Stockton Harbor was once a very productive clamming area in the State of Maine. Today, however, no commercial clamming occurs in this region. In 2007, in an effort to stimulate the local economy, the towns of Stockton Springs and Searsport sought information about how to return the towns’ flats to their previous condition. 

DEI received a small grant from the Town of Stockton Springs to design and execute field experiments to learn if there are methods of attracting juvenile soft-shell clams to discrete areas of the intertidal zone. This research was very important because, prior to this, few studies had been conducted to determine the factors that affect successful recruitment to a particular area. Two studies were set up in an attempt to determine the possibility of influencing this critical stage of the clam life cycle. Specifically, experiments were designed to learn if 1) the presence of adult clams would attract settling juvenile clams (i.e. if clams settle gregariously) and 2) if deterring predators, such as crabs and bottom-feeding fish, would enhance clam populations.

Results from both experiments were consistent with observations and unpublished data from field experiments conducted by the town of Searsport during 2005-2006 on tidal flats approximately 3 km from DEI’s study site. All provide strong evidence that predation by the milky ribbon worm, Cerebratulus lacteus, and the green crab, Carcinus maenas, is preventing commercial densities of clams in the Stockton Harbor area.

Read the Final Report.

See information about DEI’s later investigations into possible gregarious settlement of clams, which was also thwarted by milky ribbon worms.

In order to ensure as much confidence in our results as possible, experiments were designed to be statistically valid.  The details, experimental design, and results can be found below.

Details and Experimental Design

In mid-July 2007, Dr.

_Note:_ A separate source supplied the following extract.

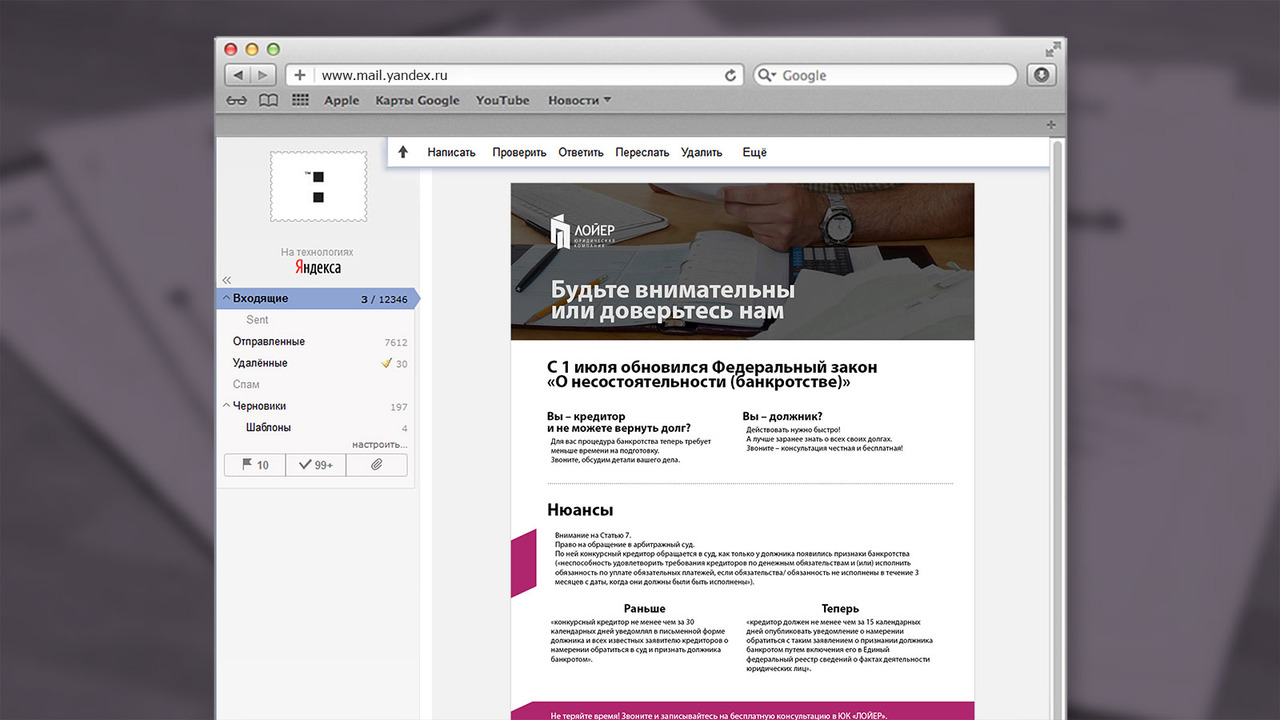Click the настроить... folder settings link
The image size is (1280, 720).
[x=379, y=444]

Brian Beal, DEI’s Director of Research, and students from UMM set up two field experiments at a site on the northern side of Stockton Harbor. 

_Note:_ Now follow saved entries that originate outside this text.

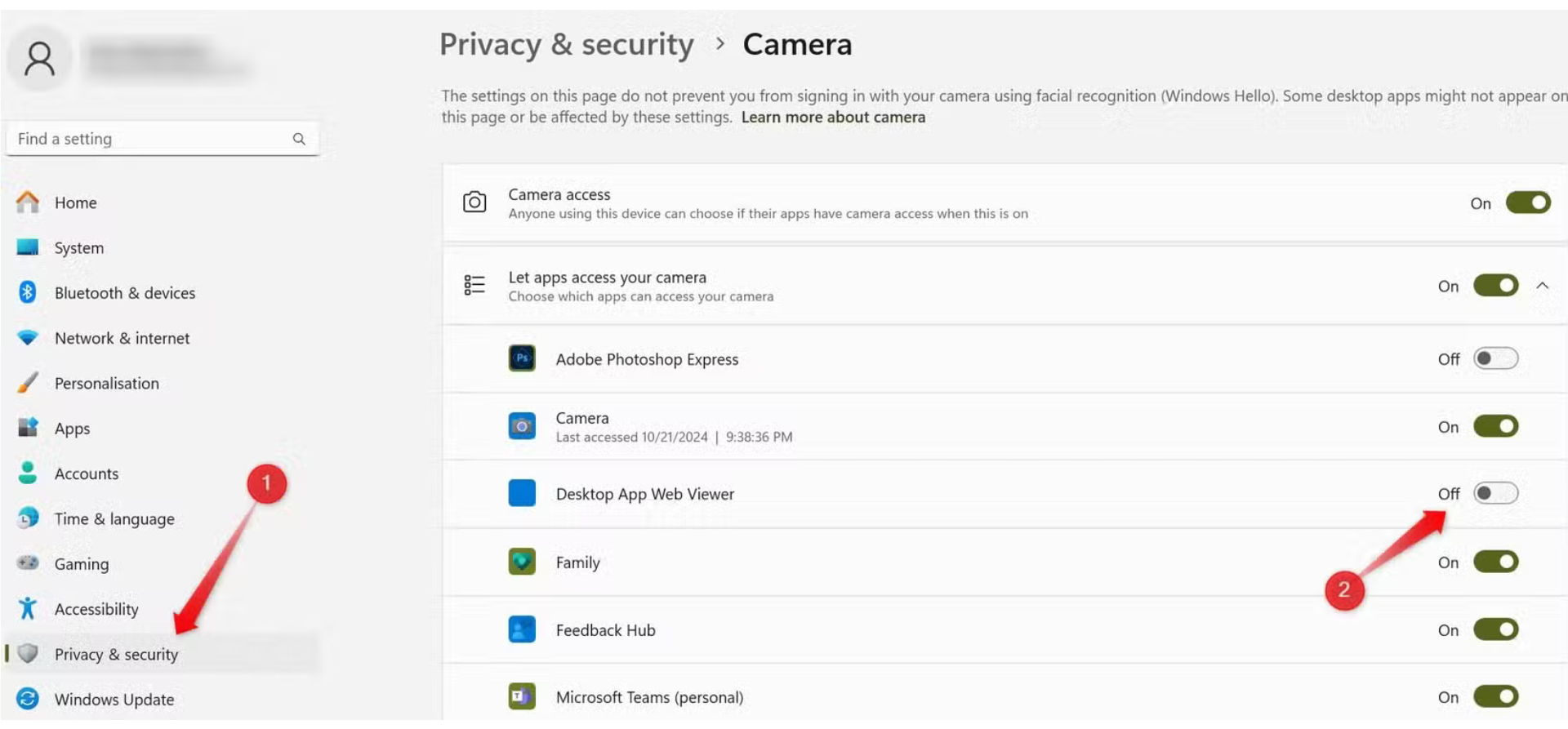Click the Find a setting search box
Image resolution: width=1568 pixels, height=729 pixels.
click(162, 139)
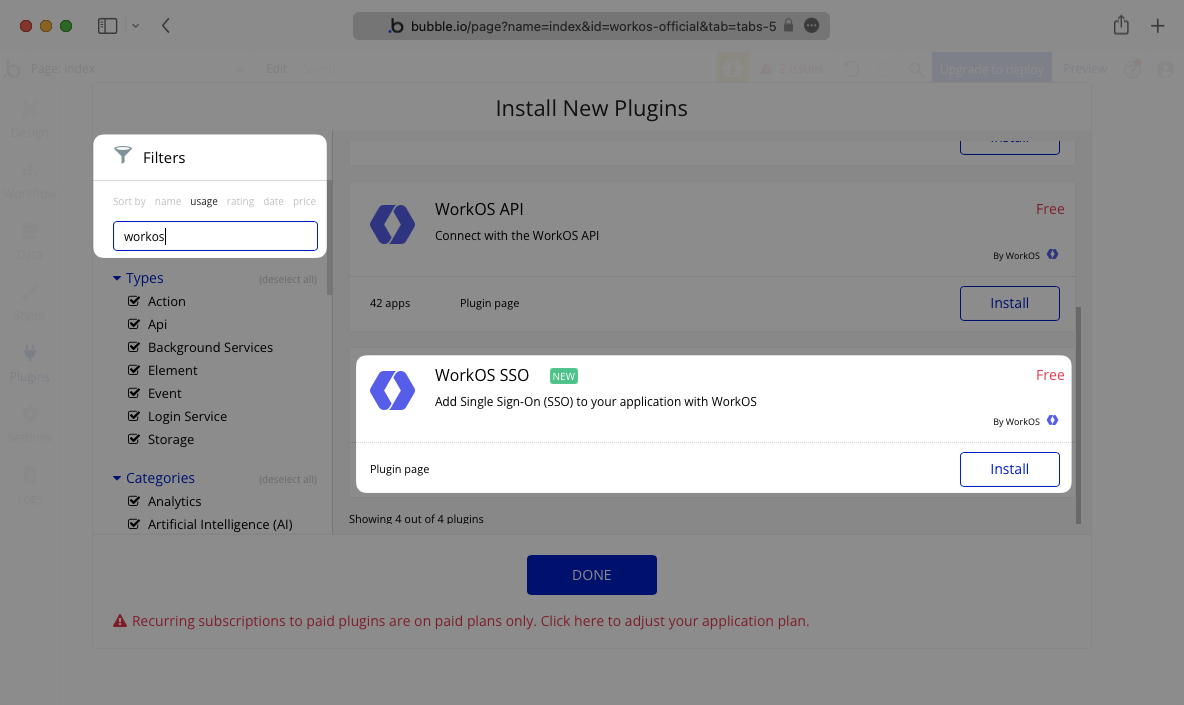Uncheck the Background Services type filter
The height and width of the screenshot is (705, 1184).
pos(134,347)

Star shows location of both study sites in Stockton Springs, ME.


The experimental area was located near the low watermark, and was partitioned into two 50 m2 plots approximately 10m apart, one each on the eastern and western sides of the cove.

Both experiments manipulated two treatments: the presence vs. absence of adult clams, and the presence vs. absence of protective, flexible netting (6.4 mm aperture) designed to deter epibenthic predators (crabs, fish, and shorebirds).

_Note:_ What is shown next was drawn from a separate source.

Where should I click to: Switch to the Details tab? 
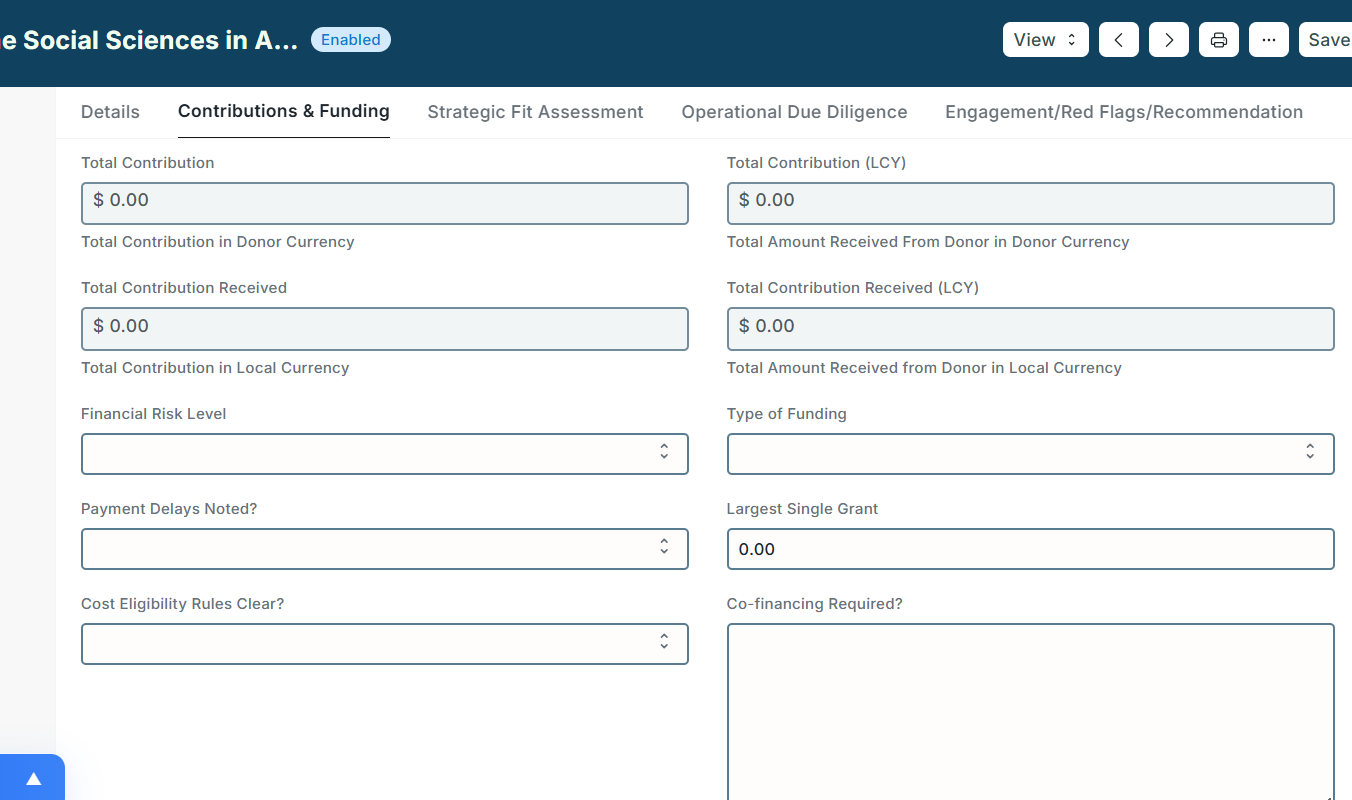pos(110,112)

Experiment #1 was conducted on the east side of the cove and included a series of large (22.3 m2) plots that were randomly assigned one of four treatments: 

1) no clams with no predator protection netting; 

2) one bushel of commercial size clams and no predator protection netting;

3) no clams and netting;

4) one bushel of clams and netting. 

Field Schematic of Experiment #1




Experiment  #2 was conducted on the western side of the cove, and used a series of 1-m2 plots that were randomly assigned six treatments: 

1) no clams with no netting; 

2) fifty commercial size clams with no netting; 

3) no clams with netting;

4) fifty clams with netting; 

5) one hundred clams with netting;

6) two hundred clams with netting.

Field Schematic of Experiment #2

Both experiments were conducted from mid-July until the end of October (approximately 100 days).  Results were determined by collecting samples from plots in each experiment (Experiment #1 = 100 samples, Experiment #2= 180) and counting and measuring the juvenile clams  (< 15 mm shell length, SL).  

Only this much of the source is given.